Die Stadt Worms beschäftigt derzeit sechs Jugendliche im „Freiwilligen Sozialen oder Kulturellen Jahr“ (FSJ). Die Berufstarter haben sich für ihre Dienstzeit ein besonderes Projekt ausgedacht: eine eigene Homepage mit speziellem Angebot für die Wormser Jugend zu erstellen. Allerdings sollte das Konzept nicht „am Schreibtisch“ entstehen, sondern die Zielgruppe, die Jugendlichen selbst, waren und sind aktiv zum Mitmachen und Mitgestalten aufgefordert.
Zunächst galt es, ein einprägsames Logo für die Kampagne und die Internetseite „Worms für Jugendliche“ zu finden. Alle Jugendlichen waren aufgefordert, Vorschläge einzusenden. Der Gewinner steht nun fest: Der 23-jährige Gitarrist der Wormser Band „The Döftels“, Marlon Kraus aus Worms, gewann mit seiner Logo-Idee den Wettbewerb, sein Entwurf, ein moderner und einprägsamer Schriftzug, überzeugte die Jury.
„Ich freue mich sehr und hoffe, dass durch die Aktion noch mehr Jugendliche auf das neue Angebot aufmerksam werden“, so Kraus, der einen Wertgutschein in Höhe von 120 Euro für das Heinrich-Völker-Bad gewonnen hat und den er passenderweise an seinem 23. Geburtstag entgegennahm.

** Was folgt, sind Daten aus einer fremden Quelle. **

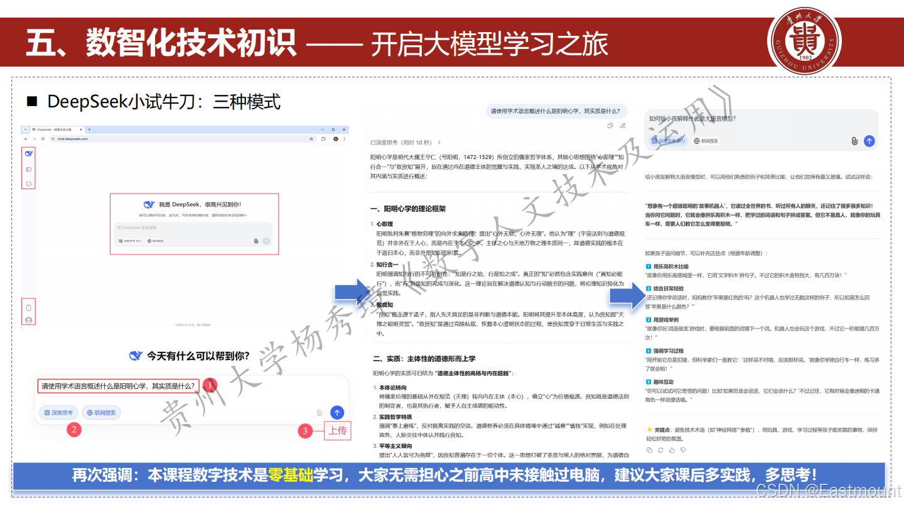The height and width of the screenshot is (507, 904).
Task: Enable the 深度思考 deep-think mode
Action: click(x=60, y=412)
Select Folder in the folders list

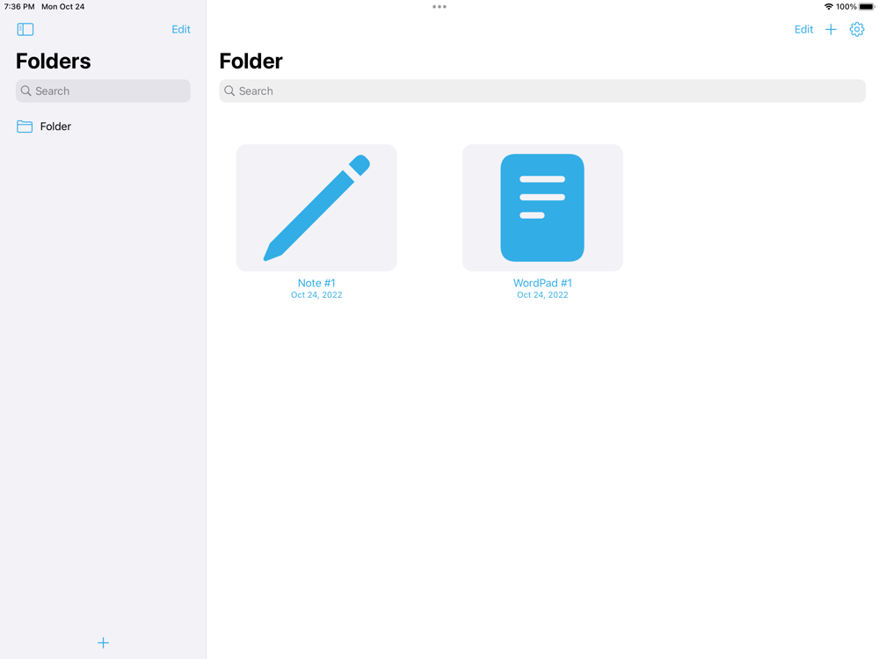pyautogui.click(x=103, y=126)
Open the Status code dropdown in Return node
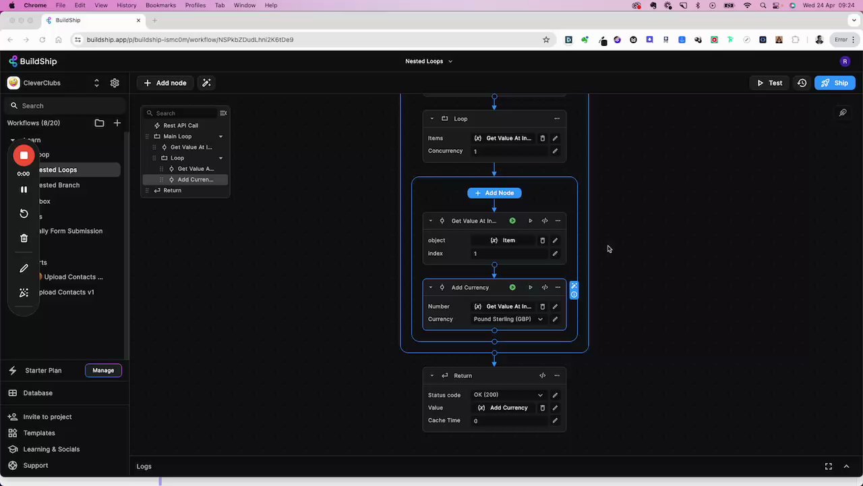The width and height of the screenshot is (863, 486). pyautogui.click(x=539, y=395)
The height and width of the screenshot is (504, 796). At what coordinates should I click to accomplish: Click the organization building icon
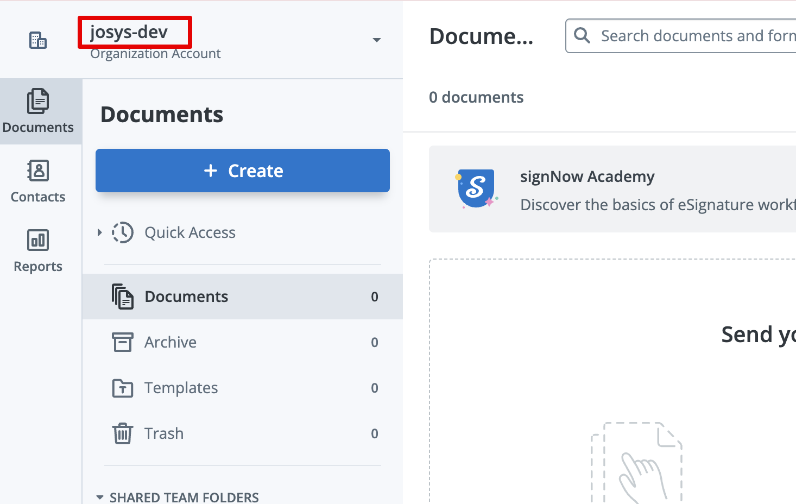(x=37, y=40)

Auswahl aus 6 verschiedenen Preisen
Eine weitere Besonderheit des Wettbewerbs: Der Gewinner durfte zwischen insgesamt vier Preisen seinen Favoriten wählen. Zu gewinnen gab es unter anderem einen Ticketgutschein für frei wählbare Veranstaltungen und „Jazz & Joy“-Freikarten von der KVG, einen Gutschein im Wert von 120 Euro für das Heinrich-Völker Bad von den Freizeitbetrieben sowie zweimal zwei Freikarten für ein Spiel der Wormatia Worms.
Insgesamt war die Teilnahme am Wettbewerb äußerst gering, gerade einmal zwei Entwürfe wurden eingereicht. Die eigentliche Zielgruppe, die Jugendlichen selbst, konnten bislang weder über Aktionen an Schulen, das Verteilen von Flyern noch über Plakatierungen oder Facebook erreicht werden.

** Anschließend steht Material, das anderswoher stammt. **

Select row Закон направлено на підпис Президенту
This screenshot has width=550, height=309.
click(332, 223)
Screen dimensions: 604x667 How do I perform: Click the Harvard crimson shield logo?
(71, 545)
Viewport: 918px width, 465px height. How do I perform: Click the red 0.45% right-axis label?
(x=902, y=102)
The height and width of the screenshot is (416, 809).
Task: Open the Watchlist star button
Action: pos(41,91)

„Es wird zwar gelegentlich gemeckert, dass es zu wenig Angebote für Jugendliche gibt, wenn es dann aber gilt, welche zu schaffen, nimmt das Interesse schlagartig ab“, berichtet Projektleiterin Juliane Klatt von ihren Erfahrungen.

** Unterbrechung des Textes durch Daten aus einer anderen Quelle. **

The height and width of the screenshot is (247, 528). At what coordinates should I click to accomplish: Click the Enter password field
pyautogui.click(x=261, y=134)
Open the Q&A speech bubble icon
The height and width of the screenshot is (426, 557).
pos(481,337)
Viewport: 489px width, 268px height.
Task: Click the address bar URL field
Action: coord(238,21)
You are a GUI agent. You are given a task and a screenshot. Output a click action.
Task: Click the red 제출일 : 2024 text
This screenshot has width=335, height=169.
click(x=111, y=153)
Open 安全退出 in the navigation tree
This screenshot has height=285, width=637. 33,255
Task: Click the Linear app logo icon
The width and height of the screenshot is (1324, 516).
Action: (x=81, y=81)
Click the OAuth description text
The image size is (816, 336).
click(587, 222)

Oberbürgermeister Michael Kissel dankte dem Projektteam für dessen Einsatz und bat die jungen FSJler, sich nicht entmutigen zu lassen. 9Trotz der im ersten Anlauf geringen Resonanz will man im Rathaus weiter versuchen, alle Angebote speziell für Jugendliche auf der Internetseite www.worms-fuer-jugendliche.de zu bündeln.